Bluesky, la red social descentralizada que surgió como alternativa a X (exTwitter), alcanzó un nuevo hito al superar los 40 millones de usuarios a nivel global.

En medio de este crecimiento sostenido, la plataforma anunció que trabaja en una función que promete cambiar la dinámica de interacción en redes sociales.

Bluesky lanza polémica función tras romper récord de usuarios

Se trata de un botón para dejar "no me gusta" en determinados contenidos. La herramienta, aún en fase de prueba, busca ofrecer a los usuarios mayor control sobre el contenido que aparece en sus feeds, aunque su implementación ya genera debate por el impacto que podría tener en la calidad de las conversaciones.

A diferencia de otras redes sociales que evitaron incorporar esta opción por temor a fomentar la negatividad, Bluesky plantea un enfoque más técnico.

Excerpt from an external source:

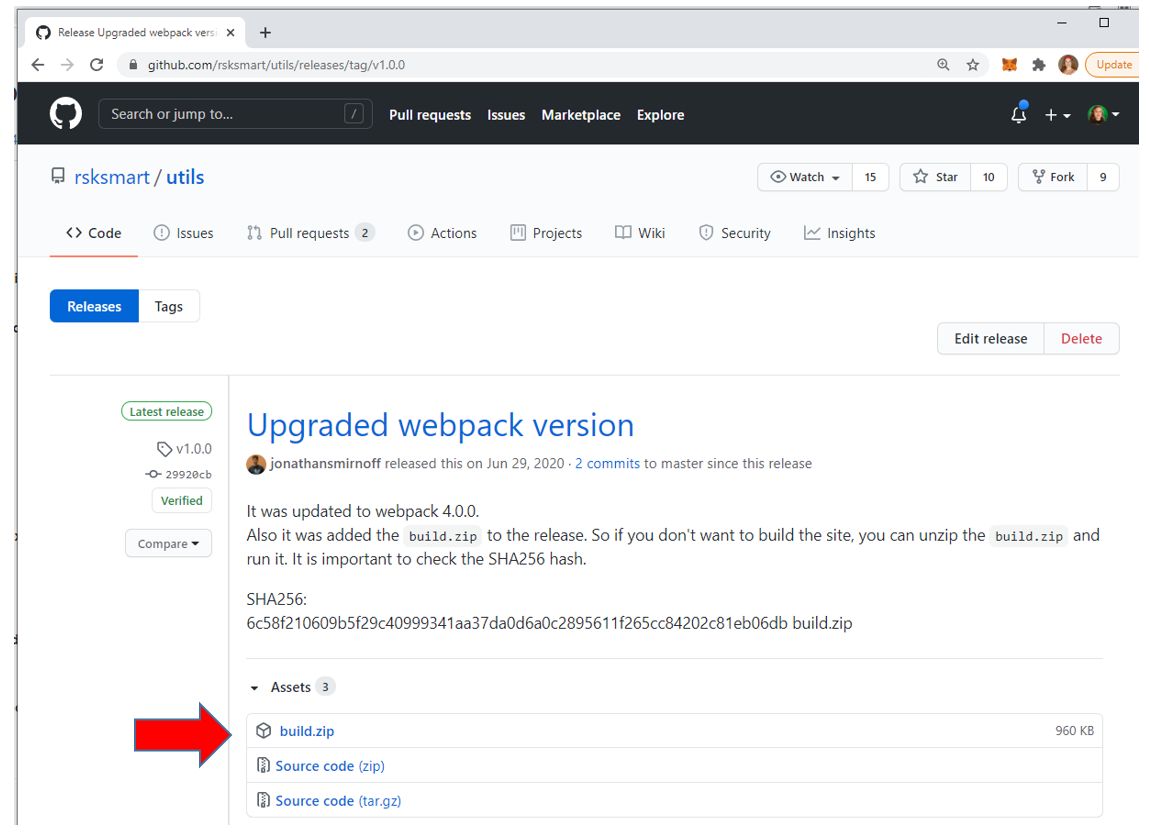Open the Watch dropdown
The width and height of the screenshot is (1149, 838).
click(x=805, y=177)

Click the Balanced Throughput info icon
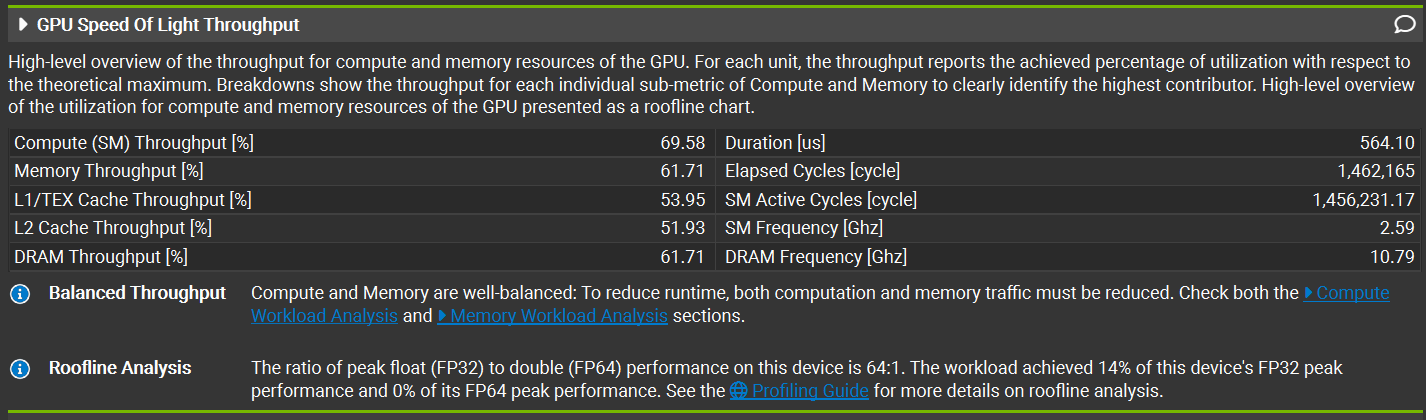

El "no me gusta" será una acción privada, es decir, no se mostrará públicamente ni afectará la visibilidad de los posteos de forma directa. 

En cambio, funcionará como una señal para el algoritmo, que ajustará las recomendaciones en la sección "Descubre" y otros espacios personalizados. Según explicaron desde la compañía, el objetivo es "mejorar la calidad de la conversación y dar a las personas un mayor control sobre su experiencia".

La decisión de avanzar con esta función se da en un contexto de expansión acelerada. Bluesky ya alcanzó el 80% de su meta de 50 millones de usuarios, y planea llegar a ese número en los próximos 500 días.

Bluesky, competencia de X (exTwitter), lanza polémica función para dejar 'no me gusta' en la app

En paralelo, la plataforma también prueba otras herramientas para fortalecer la interacción local, como la priorización de respuestas de personas cercanas geográficamente. Estas medidas buscan consolidar una comunidad más conectada y relevante, en línea con la filosofía de descentralización que define al proyecto desde sus inicios.

Sin embargo, el botón de "no me gusta" no está exento de polémica: muchos señalan que la función podría ser malinterpretada como una forma de censura o rechazo, incluso si no tiene consecuencias visibles para el autor del posteo.

En este sentido, el debate recuerda las discusiones que tuvieron lugar en otras plataformas como Facebook y YouTube, donde el "dislike" generó tensiones entre usuarios, creadores y moderadores.

Bluesky, que nació como un proyecto impulsado por Jack Dorsey, exCEO de Twitter, se posicionó como una red social que prioriza la transparencia, la interoperabilidad y el control del usuario.

Su arquitectura basada en el protocolo AT permite que los usuarios elijan sus propios algoritmos y servidores, lo que representa una ruptura con el modelo centralizado de las redes tradicionales. La incorporación del "no me gusta" se inscribe en esa lógica: una herramienta que no busca castigar, sino afinar la experiencia de navegación.